▶ _The task_: Search the data below for the line containing "This screenshot has width=702, height=565.", then please set down that line and all remaining ones exactly as written.

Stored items
┌──

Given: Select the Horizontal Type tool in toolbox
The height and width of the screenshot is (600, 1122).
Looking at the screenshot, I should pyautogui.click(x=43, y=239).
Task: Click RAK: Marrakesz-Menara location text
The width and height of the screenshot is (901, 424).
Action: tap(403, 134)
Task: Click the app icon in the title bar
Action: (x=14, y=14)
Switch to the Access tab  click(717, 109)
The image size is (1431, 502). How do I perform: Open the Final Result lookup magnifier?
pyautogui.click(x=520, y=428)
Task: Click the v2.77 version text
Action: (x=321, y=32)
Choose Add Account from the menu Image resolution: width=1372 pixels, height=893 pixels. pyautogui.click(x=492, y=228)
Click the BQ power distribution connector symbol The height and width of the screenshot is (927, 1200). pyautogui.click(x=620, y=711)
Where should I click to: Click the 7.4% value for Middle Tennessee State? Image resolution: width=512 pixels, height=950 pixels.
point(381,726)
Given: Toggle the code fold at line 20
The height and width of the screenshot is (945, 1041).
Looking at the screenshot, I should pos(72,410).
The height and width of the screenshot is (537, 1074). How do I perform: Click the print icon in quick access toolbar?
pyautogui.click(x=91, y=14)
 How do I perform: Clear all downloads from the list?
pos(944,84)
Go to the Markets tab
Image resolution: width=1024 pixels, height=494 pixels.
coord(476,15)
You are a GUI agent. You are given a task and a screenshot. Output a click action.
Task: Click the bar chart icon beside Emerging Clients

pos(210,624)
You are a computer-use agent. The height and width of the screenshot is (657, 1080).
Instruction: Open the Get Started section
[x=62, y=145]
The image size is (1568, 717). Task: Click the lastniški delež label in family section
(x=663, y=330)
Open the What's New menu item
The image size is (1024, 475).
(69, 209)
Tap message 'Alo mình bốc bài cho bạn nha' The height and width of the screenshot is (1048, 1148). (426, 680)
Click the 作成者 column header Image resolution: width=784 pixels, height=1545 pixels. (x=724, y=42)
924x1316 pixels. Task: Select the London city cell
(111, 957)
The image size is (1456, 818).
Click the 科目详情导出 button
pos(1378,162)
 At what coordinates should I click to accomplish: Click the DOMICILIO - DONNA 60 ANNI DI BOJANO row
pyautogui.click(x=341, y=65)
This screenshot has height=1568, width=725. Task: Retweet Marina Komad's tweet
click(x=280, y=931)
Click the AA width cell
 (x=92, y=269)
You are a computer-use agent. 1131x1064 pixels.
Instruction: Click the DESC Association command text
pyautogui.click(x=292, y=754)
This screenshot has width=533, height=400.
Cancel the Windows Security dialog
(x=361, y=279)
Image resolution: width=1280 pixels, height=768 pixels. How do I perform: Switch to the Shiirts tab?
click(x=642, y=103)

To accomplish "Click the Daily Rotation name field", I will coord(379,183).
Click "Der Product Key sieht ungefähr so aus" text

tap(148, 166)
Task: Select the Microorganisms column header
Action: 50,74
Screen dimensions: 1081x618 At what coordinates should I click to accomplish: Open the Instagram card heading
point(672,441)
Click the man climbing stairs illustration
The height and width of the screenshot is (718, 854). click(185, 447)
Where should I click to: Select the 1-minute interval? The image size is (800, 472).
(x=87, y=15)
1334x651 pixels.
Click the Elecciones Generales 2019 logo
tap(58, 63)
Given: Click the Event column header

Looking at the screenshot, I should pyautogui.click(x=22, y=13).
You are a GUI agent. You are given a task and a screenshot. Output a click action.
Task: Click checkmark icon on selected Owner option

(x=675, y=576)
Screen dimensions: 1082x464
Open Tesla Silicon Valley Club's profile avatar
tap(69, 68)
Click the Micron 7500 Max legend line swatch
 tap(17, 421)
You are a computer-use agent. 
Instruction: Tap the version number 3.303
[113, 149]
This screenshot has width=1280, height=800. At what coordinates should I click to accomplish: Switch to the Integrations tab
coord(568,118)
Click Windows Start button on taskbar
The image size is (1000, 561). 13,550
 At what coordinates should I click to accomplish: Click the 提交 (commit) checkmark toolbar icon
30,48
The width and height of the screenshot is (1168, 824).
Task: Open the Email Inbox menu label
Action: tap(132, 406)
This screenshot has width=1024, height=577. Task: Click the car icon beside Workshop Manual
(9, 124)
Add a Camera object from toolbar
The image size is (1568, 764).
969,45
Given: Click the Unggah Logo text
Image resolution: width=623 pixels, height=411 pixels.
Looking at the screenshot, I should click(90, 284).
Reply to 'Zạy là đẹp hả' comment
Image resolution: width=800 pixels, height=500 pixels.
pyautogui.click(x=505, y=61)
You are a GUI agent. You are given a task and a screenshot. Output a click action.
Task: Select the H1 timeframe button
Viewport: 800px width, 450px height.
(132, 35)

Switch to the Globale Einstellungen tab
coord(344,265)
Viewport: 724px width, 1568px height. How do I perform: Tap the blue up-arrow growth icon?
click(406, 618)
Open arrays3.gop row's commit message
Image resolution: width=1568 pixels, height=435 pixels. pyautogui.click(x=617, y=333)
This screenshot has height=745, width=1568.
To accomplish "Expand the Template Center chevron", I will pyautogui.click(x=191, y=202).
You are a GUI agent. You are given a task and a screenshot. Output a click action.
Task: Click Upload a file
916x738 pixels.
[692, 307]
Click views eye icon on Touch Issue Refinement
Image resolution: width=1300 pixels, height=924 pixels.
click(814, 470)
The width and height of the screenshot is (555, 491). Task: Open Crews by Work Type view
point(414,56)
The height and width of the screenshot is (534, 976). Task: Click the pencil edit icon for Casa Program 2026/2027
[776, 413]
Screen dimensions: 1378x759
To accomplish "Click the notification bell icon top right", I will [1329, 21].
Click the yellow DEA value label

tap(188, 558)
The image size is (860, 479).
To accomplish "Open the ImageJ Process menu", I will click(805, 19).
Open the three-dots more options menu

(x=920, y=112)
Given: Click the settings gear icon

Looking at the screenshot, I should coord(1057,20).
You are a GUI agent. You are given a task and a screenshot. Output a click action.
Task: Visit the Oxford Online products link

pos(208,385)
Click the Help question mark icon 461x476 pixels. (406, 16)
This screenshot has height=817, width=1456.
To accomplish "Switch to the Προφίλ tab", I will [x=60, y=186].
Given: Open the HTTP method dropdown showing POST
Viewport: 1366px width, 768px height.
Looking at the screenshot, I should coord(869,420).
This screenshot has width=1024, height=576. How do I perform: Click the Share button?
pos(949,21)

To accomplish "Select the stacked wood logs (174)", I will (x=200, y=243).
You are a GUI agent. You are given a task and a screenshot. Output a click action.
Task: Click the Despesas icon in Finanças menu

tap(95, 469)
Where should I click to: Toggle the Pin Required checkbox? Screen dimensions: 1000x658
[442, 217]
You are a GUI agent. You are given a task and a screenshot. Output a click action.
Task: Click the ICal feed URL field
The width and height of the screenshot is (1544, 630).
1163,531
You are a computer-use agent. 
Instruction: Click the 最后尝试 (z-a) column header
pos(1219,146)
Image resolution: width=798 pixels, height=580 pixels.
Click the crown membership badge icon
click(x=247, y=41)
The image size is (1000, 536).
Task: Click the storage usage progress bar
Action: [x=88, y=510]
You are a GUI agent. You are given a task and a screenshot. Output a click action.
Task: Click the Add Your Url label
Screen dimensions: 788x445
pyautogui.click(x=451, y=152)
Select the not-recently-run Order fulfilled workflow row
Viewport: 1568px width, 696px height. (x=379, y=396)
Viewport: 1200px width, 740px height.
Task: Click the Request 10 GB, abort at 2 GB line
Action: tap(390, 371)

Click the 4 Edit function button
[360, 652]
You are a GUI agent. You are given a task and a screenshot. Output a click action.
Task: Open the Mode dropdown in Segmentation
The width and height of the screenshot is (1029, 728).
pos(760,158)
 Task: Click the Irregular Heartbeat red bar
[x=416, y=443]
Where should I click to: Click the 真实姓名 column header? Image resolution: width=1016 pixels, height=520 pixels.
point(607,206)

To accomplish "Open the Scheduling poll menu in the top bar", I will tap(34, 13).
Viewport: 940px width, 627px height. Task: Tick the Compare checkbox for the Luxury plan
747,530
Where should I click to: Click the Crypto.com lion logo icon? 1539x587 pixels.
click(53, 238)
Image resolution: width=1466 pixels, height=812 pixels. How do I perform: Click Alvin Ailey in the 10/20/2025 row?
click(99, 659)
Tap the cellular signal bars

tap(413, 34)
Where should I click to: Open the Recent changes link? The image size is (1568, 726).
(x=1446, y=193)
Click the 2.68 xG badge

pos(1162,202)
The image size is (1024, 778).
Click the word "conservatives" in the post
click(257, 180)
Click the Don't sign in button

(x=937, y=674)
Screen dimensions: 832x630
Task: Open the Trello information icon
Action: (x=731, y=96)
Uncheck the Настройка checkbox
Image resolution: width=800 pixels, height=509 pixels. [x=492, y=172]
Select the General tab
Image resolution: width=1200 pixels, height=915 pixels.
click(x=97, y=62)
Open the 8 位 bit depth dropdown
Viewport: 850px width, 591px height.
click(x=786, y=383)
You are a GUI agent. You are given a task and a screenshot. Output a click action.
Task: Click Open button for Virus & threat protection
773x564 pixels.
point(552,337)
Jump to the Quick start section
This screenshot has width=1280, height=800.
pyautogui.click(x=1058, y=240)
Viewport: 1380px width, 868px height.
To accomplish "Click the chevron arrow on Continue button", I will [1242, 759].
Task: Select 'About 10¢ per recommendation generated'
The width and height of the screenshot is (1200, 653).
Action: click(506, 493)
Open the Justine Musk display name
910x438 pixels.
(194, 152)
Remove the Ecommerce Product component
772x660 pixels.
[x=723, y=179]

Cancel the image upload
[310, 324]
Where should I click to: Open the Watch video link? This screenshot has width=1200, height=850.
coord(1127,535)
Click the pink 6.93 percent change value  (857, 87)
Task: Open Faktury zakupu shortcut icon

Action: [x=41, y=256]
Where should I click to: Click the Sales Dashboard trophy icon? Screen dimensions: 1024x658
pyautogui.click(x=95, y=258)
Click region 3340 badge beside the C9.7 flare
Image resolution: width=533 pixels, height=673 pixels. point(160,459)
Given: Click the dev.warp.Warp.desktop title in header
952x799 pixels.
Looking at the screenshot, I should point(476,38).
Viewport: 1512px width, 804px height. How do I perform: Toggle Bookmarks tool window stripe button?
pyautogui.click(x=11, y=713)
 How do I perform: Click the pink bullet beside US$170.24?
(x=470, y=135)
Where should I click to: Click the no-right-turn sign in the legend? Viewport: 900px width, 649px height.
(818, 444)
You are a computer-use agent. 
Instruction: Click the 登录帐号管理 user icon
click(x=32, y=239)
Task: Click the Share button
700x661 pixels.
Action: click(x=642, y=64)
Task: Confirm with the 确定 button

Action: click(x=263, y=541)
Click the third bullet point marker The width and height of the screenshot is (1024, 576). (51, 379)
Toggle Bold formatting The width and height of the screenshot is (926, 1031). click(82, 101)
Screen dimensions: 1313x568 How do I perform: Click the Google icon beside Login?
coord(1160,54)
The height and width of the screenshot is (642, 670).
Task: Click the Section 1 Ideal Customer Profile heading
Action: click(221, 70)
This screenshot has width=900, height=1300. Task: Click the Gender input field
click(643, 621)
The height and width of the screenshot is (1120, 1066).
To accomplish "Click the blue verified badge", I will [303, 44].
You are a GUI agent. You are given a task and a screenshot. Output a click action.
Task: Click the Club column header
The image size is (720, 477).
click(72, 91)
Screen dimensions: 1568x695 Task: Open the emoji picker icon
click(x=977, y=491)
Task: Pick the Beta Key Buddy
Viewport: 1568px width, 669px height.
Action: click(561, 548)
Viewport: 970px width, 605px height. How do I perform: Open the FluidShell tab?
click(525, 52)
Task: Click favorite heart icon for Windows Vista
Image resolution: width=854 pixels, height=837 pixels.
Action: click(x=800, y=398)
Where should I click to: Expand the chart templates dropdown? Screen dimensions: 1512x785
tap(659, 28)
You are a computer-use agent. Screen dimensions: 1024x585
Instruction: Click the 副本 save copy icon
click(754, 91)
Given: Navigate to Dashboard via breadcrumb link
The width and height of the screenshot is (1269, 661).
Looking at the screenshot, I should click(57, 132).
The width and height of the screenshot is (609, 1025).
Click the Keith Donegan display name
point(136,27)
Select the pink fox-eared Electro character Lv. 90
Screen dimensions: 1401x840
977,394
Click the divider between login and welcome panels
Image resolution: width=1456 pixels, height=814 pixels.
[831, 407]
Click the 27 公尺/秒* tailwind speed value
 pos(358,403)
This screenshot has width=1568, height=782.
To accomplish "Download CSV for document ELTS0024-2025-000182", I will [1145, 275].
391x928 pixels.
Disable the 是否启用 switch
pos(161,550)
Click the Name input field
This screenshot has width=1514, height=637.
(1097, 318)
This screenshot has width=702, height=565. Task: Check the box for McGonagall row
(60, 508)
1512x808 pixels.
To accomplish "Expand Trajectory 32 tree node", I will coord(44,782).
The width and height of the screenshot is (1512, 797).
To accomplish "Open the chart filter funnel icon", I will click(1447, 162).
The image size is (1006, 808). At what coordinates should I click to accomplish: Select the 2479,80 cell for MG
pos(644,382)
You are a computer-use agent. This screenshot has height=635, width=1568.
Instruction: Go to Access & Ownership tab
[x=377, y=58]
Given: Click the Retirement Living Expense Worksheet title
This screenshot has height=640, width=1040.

└──

▶ _Finished exercise_:
This screenshot has width=702, height=565. Task: Check the box for McGonagall row
(60, 508)
1512x808 pixels.
To accomplish "Expand Trajectory 32 tree node", I will coord(44,782).
The width and height of the screenshot is (1512, 797).
To accomplish "Open the chart filter funnel icon", I will click(1447, 162).
The image size is (1006, 808). At what coordinates should I click to accomplish: Select the 2479,80 cell for MG
pos(644,382)
You are a computer-use agent. This screenshot has height=635, width=1568.
Instruction: Go to Access & Ownership tab
[x=377, y=58]
Given: Click the Retirement Living Expense Worksheet title
This screenshot has height=640, width=1040.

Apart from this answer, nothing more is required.